Pupils from Bequia Community High School had already been active in one aspect of the project - the trial phase of an Internet-Based Youth Forum (user name view, password only). They posted the first paper: ‘(Dis)Advantages of Living in a Small Island’ in September 2002. They also replied to papers and responses posted by other young people in the Seychelles, St. Kitts, Nevis, the Cook Islands and Palau. An assessment of the trial phase was conducted by the pupils and teachers involved in the forum in December 2002. The Bequia Community High School contributed to this. Between September and December 2002 two classes worked in interactive groups to define issues of concern to teenagers in Bequia: the environment, sex, violence in the community and drug abuse.

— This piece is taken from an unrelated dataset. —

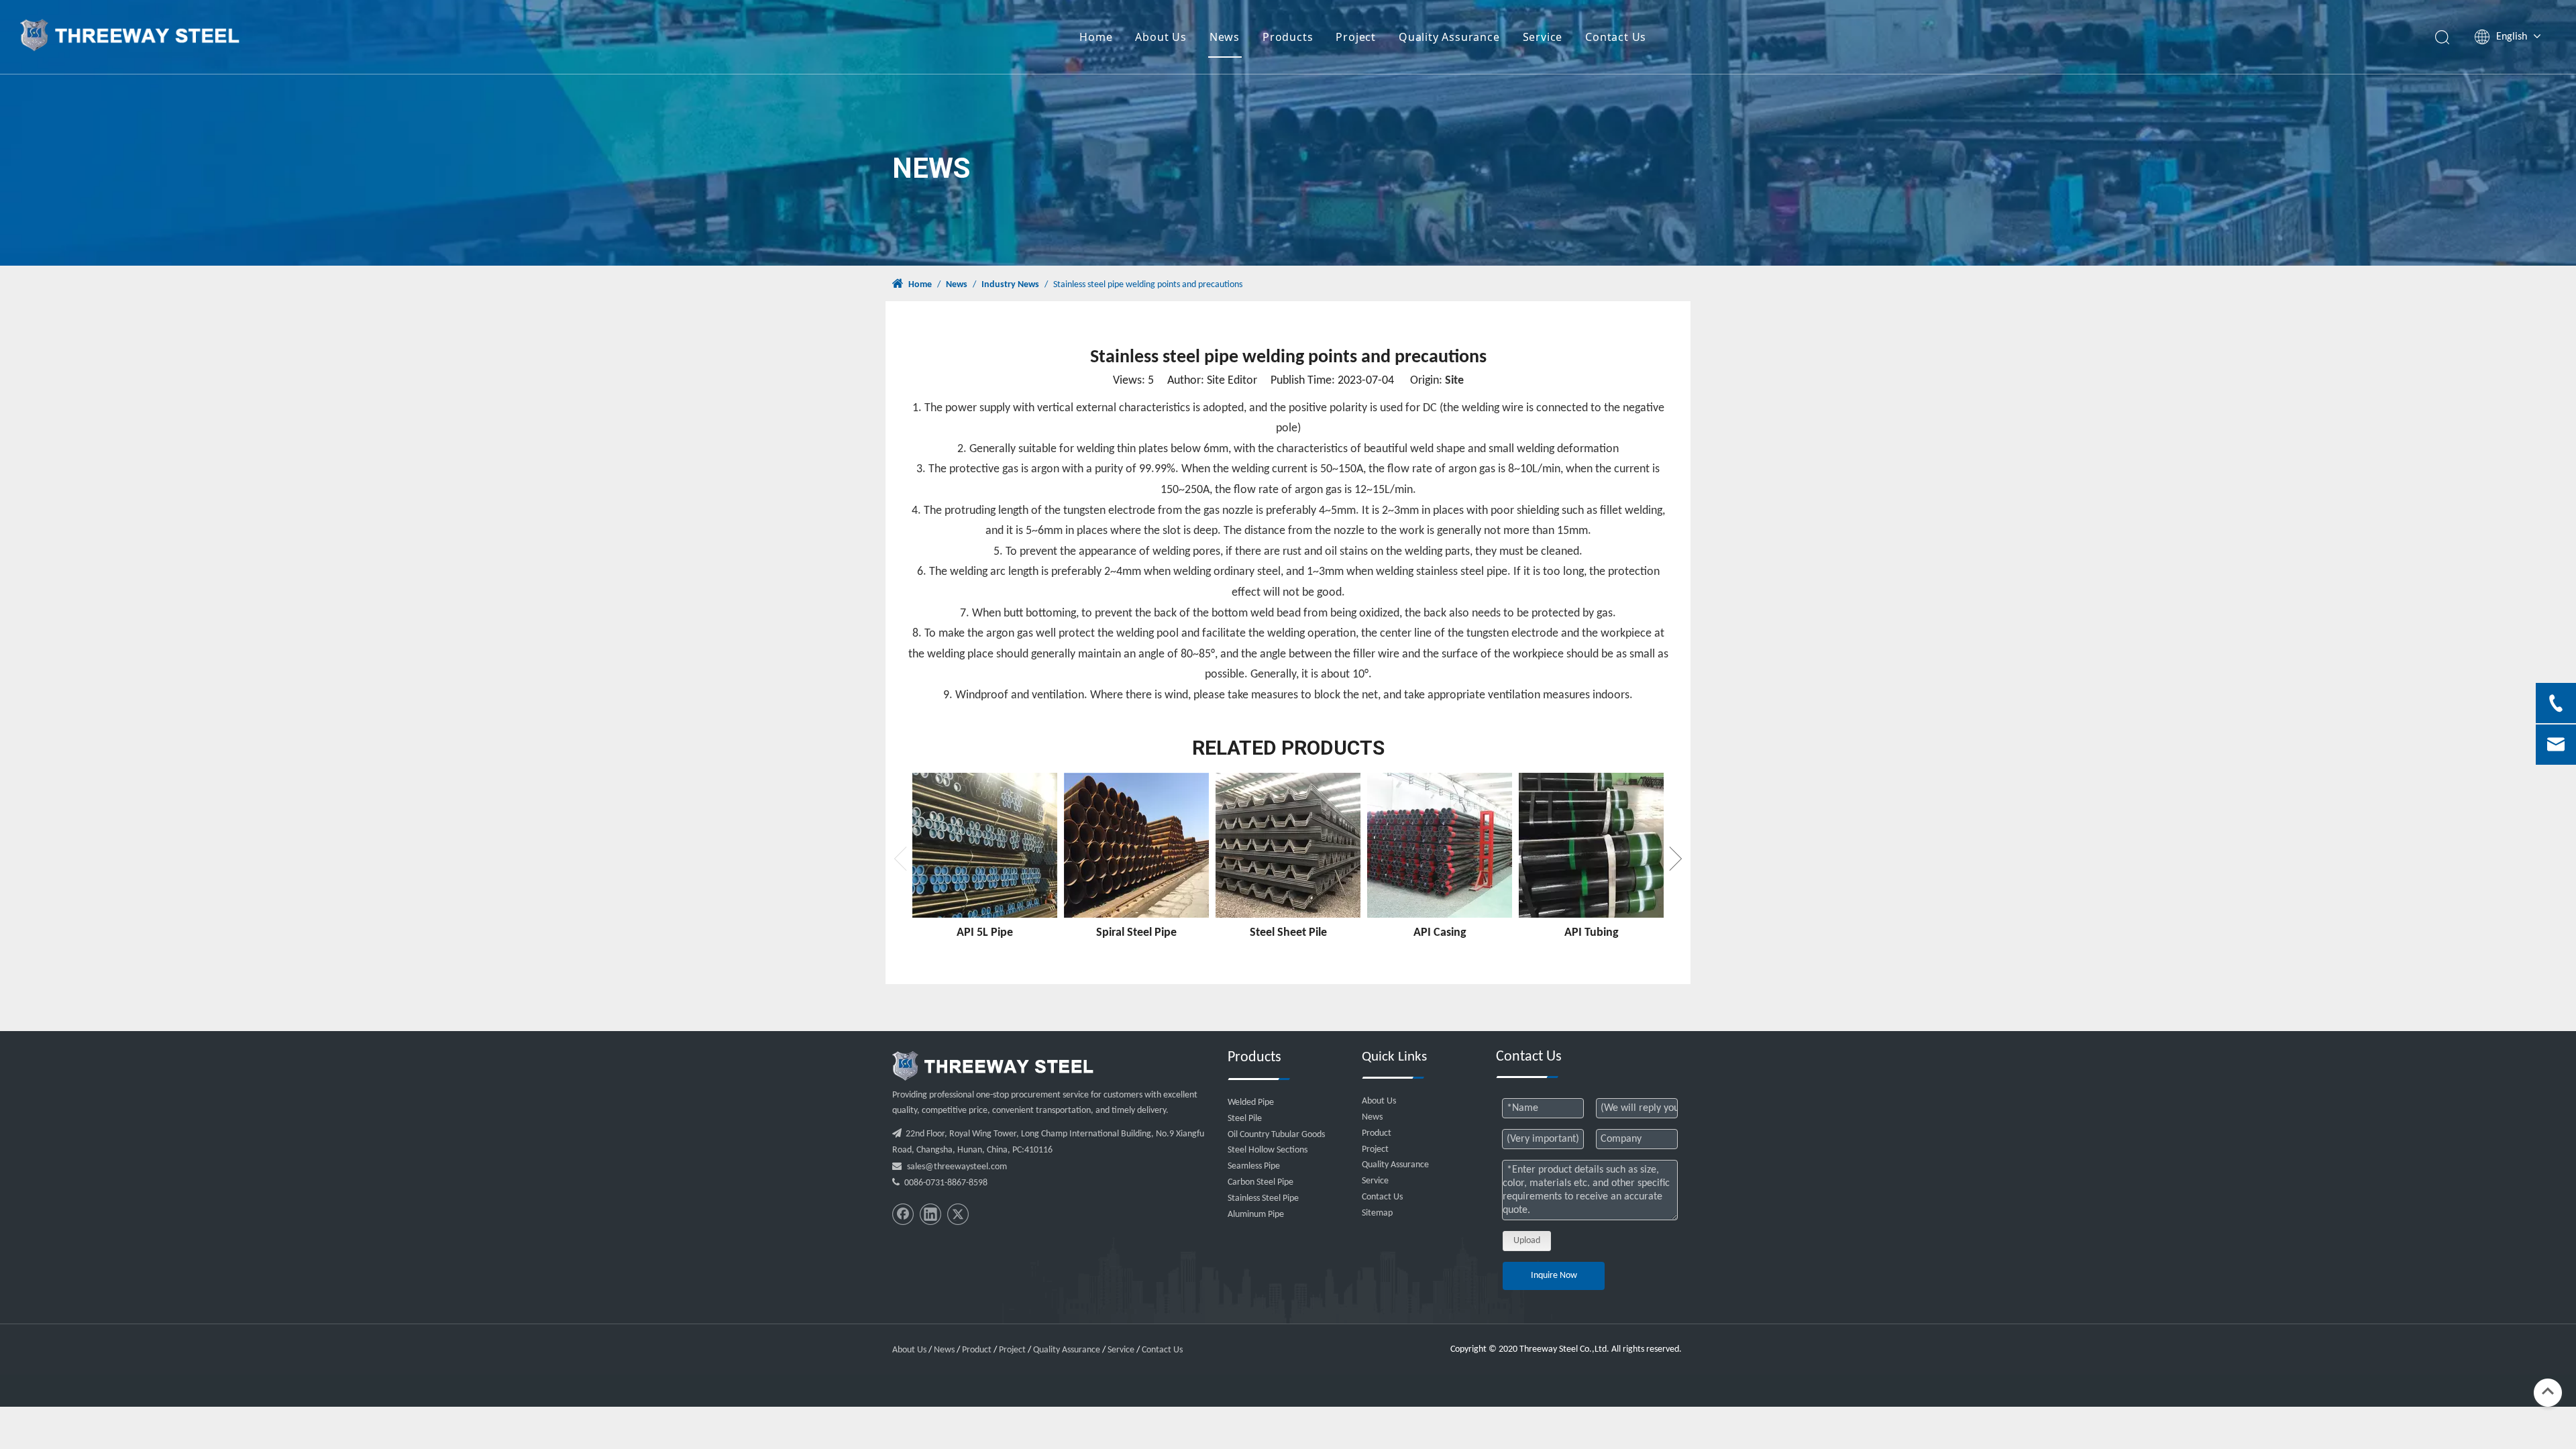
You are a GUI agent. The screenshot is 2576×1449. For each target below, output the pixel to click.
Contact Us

They suggested some potential remedies.
Phase two of the Youth Forum started in February 2003. Pupils from Bequia Community High School continued to be involved and were joined by pupils from Barroualliie Secondary School. They posted a paper on ‘Our Island Traditions’ and replied to messages from the Cook Islands, Palau and the Seychelles.
A teacher from Bequia High School took part in the ‘Small Islands Voice Inter-Regional Workshop’ that was held in Koror, Palau in November 2002. He prepared a paper on ‘Small Islands Voice - the Bequian View’. His experiences were reported in the Searchlight newspaper in December 2002 as: ‘Belmar Flies SVG’s Flag in Palau’. For further information see the background document and the workshop programme. The workshop participants signed the ‘Rock Islands Declaration’ to emphasis their commitment to the goals and continuation of the Small Islands Voice project. The workshop and other Small Island Voice activities were reported in CSI papers 13 ‘Small Islands Voice - Laying the Foundation’.
A paper ‘Coastal Land Tenure: A Small-Islands’ Perspective’ was published in March 2003. The situation in St. Vincent and the Grenadines was compared with that in other small island states and territories.
In February 2003 the Small Islands Voice national coordinators and others from St. Vincent and the Grenadines, the Cook Islands, Palau, the Seychelles, St. Kitts and Nevis took part in an inter-regional conference call. They discussed phase two of the Youth Forum and the preparations for the 2004 review of the Small Island Developing States Programme of Action.
Extracts of newspaper articles from St. Vincent and the Grenadines concerning other small island issues have been put onto the Small Islands website: controversy over a proposed bottling plant in St. Vincent ‘Straker Erred on Big Gut Water Project’ (The Vincentian, June 2003); ‘Layou People Picket Parliament’ (The Vincentian, June 2003); ‘Watering Our Development Choices’ (Searchlight, June 2003); and other concerns ‘Small Island Voices Ring Out Loud’ (Searchlight, February 2003); ‘Boys Performance vs Female Performance’ (New Times, June 2003); ‘A Cultural Heritage: Radio Listening’ (New Times, June 2003); and ‘Generation C-cell Phones Wreaking Havoc in St. Vincent Schools’ (The (Young) Vincentian, June 2003).
Adults from St. Vincent and the Grenadines have also been involved in an Internet-based forum - the Small Islands Voice Global Forum. Access to Friendship Bay, Bequia, where a fence has been built below the high water line has been discussed on the forum ‘Sharing Beach Resources’ and in the local press ‘A New Colonialism’. Correspondents from St. Vincent and the Grenadines contributed to other forum discussions on tourism ‘Small is Beautiful’, ‘Working Together to Develop a Successful Tourism Strategy’ and development ‘Controlling Development’.